■ **Problem requirements**
A complete and exact copy of the entries below is the expected result.

(Stored records)
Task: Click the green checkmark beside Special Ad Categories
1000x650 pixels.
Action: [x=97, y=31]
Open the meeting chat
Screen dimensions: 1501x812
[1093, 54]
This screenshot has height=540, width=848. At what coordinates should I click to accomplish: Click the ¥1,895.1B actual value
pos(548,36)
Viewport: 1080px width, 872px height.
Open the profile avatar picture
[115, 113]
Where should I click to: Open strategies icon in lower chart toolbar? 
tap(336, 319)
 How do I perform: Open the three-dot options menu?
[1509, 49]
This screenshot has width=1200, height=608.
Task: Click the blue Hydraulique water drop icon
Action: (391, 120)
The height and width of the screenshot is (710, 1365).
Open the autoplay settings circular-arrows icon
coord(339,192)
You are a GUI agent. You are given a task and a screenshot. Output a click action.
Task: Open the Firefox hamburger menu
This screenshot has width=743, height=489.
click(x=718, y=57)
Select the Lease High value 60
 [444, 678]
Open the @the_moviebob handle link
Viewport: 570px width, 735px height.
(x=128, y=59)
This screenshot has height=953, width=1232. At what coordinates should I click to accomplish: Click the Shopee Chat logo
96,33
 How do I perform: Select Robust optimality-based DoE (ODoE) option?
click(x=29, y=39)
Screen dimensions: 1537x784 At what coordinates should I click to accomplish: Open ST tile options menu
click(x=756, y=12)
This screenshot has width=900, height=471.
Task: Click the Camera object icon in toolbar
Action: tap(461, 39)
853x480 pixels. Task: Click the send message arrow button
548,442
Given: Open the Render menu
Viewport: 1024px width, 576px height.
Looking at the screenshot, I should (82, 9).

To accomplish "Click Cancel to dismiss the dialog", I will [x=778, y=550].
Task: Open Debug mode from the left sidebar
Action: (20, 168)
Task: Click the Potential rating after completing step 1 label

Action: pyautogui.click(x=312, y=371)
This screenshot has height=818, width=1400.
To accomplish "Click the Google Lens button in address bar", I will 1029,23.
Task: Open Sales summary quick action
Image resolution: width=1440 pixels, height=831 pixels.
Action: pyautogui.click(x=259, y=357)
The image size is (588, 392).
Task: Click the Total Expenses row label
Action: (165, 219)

■ **Reply**
Task: Click the green checkmark beside Special Ad Categories
1000x650 pixels.
Action: [x=97, y=31]
Open the meeting chat
Screen dimensions: 1501x812
[1093, 54]
This screenshot has height=540, width=848. At what coordinates should I click to accomplish: Click the ¥1,895.1B actual value
pos(548,36)
Viewport: 1080px width, 872px height.
Open the profile avatar picture
[115, 113]
Where should I click to: Open strategies icon in lower chart toolbar? 
tap(336, 319)
 How do I perform: Open the three-dot options menu?
[1509, 49]
This screenshot has width=1200, height=608.
Task: Click the blue Hydraulique water drop icon
Action: (391, 120)
The height and width of the screenshot is (710, 1365).
Open the autoplay settings circular-arrows icon
coord(339,192)
You are a GUI agent. You are given a task and a screenshot. Output a click action.
Task: Open the Firefox hamburger menu
This screenshot has width=743, height=489.
click(x=718, y=57)
Select the Lease High value 60
 [444, 678]
Open the @the_moviebob handle link
Viewport: 570px width, 735px height.
(x=128, y=59)
This screenshot has height=953, width=1232. At what coordinates should I click to accomplish: Click the Shopee Chat logo
96,33
 How do I perform: Select Robust optimality-based DoE (ODoE) option?
click(x=29, y=39)
Screen dimensions: 1537x784 At what coordinates should I click to accomplish: Open ST tile options menu
click(x=756, y=12)
This screenshot has width=900, height=471.
Task: Click the Camera object icon in toolbar
Action: tap(461, 39)
853x480 pixels. Task: Click the send message arrow button
548,442
Given: Open the Render menu
Viewport: 1024px width, 576px height.
Looking at the screenshot, I should (82, 9).

To accomplish "Click Cancel to dismiss the dialog", I will [x=778, y=550].
Task: Open Debug mode from the left sidebar
Action: (20, 168)
Task: Click the Potential rating after completing step 1 label

Action: pyautogui.click(x=312, y=371)
This screenshot has height=818, width=1400.
To accomplish "Click the Google Lens button in address bar", I will 1029,23.
Task: Open Sales summary quick action
Image resolution: width=1440 pixels, height=831 pixels.
Action: pyautogui.click(x=259, y=357)
The image size is (588, 392).
Task: Click the Total Expenses row label
Action: (165, 219)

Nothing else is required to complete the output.